There’s plenty of IT news breaking across the market, so here’s a quick review of five stories we couldn’t cover ourselves, but ones we thought were worth bringing to your attention. We've included the links if you want to read more.

Budget requests for classified IT climbs 14 percent

IT budgets for the intelligence agencies are classified, but FCW.com’s Adam Mazmanian does the math to get to a number that’s pretty close.

He landed at a $6.15 billion figure requested for fiscal 2015, but pulling figures from the president’s annual defense-relate IT spending and the number for non-classified projects as reported in the federal IT Dashboard.

The difference is the spending on classified IT.

OPM plans for IT modernization

Office of Personnel Management Director Katherine Archuleta has lived up to her confirmation hearing promise and has released an IT strategy in the first 100 days of her administration.

The plan calls for consolidating IT functions under the CIO. That process will begin in June, according to an article in Federal Times.

By September, OPM will have a central technical project management office established to oversee IT projects and compliance with White House initiatives like PortfolioStat.

CIOs preach the power of practice

Practice, practice, practice. That’s a critical component of preparing for a potentially devastating cyber Pearl Harbor, according to CIOs speaking at Symantec’s Government Symposium this week.

In this report from FCW.com, reporter Mark Rockwell explains that in the face of the risk of a catastrophic cyberattack, agencies need a disaster plan, and they need to rehearse it repeatedly.

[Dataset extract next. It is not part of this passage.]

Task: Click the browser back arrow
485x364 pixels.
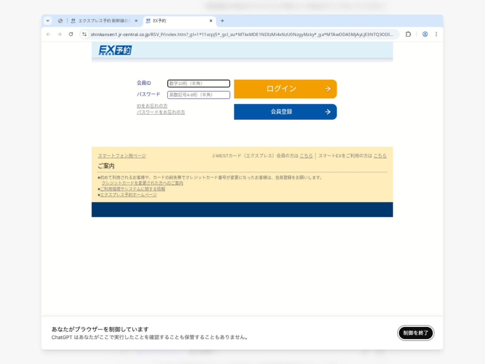Action: click(48, 34)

Natural disaster or cyberattack results are the same, said Rear Adm. Robert Day, the Coast Guard’s Cyber Command commander and CIO, with network facilities that don’t work. It’s then that an agency’s plans had better be up to date and well-rehearsed.

“We see so few organizations doing that,” he said.

Special Ops moves from ‘perpetual war to perpetual engagement’

Conventional forces are shrinking while special operations units are growing, but increasingly the focus will be on building partnerships with allies to “stem the rise of extremism,” according to U.S. Special Operations Commander Adm. William McRaven.

He was speaking to the Senate Armed Services Committee’s emerging threats and capabilities subcommittee.

DefenseOne reported that Michael Lumpkin, assistant secretary of defense for special operations and low-intensity conflict, also told the subcommittee that, “We are moving from a state of perpetual war to perpetual engagement — engaging with partners to build their capacity, engaging problems before they become too big to fix and engaging in direct and indirect action to disrupt and destroy our enemies.”

Special operations forces are now engaged in 70 countries.

Google backs women tech entrepreneurs

Google is putting up $1 million into a program to launch tech incubators around the world that will help women entrepreneurs get their companies off the ground. The company is partnering with organizations around the world.

According to Google, women-led tech companies achieve a 35 percent higher return on investment, and when venture-backed, they bring in 12 percent more revenue.

The initiative is called #40Forward because Google is partnering with 40 startup-focused organizations to challenge them to increase the number of women entrepreneurs they are supporting.